子時的時候,我們進入道衛生間。衛生間的窗戶開著,進入道里邊後,有風吹過,挑起了我額前的幾根碎髮,耳邊好似有什麼東西在一直在暗中窺視著我們一般,這種感覺讓我很是不舒服。
衛生間裡的佈置跟之前沒有任何的區別,那件黑色的衣服還掛在那裡,唯一不同的時候,裡邊的燈光暗淡了下來,好像被什麼東西蒙上了一層神秘的面紗。
就在我準備過去檢查一下那件衣服的時候,那件衣服忽然好像被什麼外力拉出了窗戶,然後懸在裡半空中,並且快速的膨脹起來,就像是被人吹了氣一般。
而且此時窗外,開始源源不斷的有黑色的煞氣朝著這裡湧了過來。
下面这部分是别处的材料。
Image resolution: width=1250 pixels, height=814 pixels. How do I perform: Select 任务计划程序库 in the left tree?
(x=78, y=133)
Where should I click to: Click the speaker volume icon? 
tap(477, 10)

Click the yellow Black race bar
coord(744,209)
我心裡不由得大吃一驚,之前我和周平想到了這件衣服是故意有人放在這裡,目的是為了吸引陰煞之氣的。但是讓我們沒有想到的是居然會有這麼多的陰煞之氣想利用這件衣服進入醫院裡。
前邊已經說過了,醫院本就是一個特殊的地方,本就很容易出亂子的。現在這麼多的陰煞之氣要是進入到裡邊,非出大亂子不可。
看著越來越多的陰煞之氣湧了進來,我和周平的臉色也凝重了起來。這件事看來比我們想象的要嚴重的多。
“趕緊把窗戶關上。”周平說話的時候,已經拉開了架勢,兩隻手臂不斷的揮舞,手指也在不停的變換著。
我一邊扔出了幾張符紙,一邊趕緊關窗戶。
就在我剛剛把窗戶關上的一瞬間,“嘩啦”一聲,窗戶上的玻璃直接碎了。
隨著這裡的玻璃碎裂,旁邊的那間房間也傳來了玻璃的碎裂聲。那間房間是開水間,看來這些陰煞意識到這裡有人守著,他們選擇了另外一條路。
“我去那邊。”我說完直接朝著開水間跑去。
雖然我已經跑的很快了,但是到了開水間的時候,還是晚了一步,陰煞之氣已經遍佈了整個開水間。
現在在阻攔已經來不及了,眼看著那些陰煞之氣開始朝著門口而去。他們一旦離開了這裡,進入到病房裡,後果不堪設想。
住院的病人本身身體虛弱,身上的陽火比較低,他們很容易招惹上髒東西的。一旦這些陰煞之氣進入他們的體內,他們的病情會加重,嚴重的還會直接死掉。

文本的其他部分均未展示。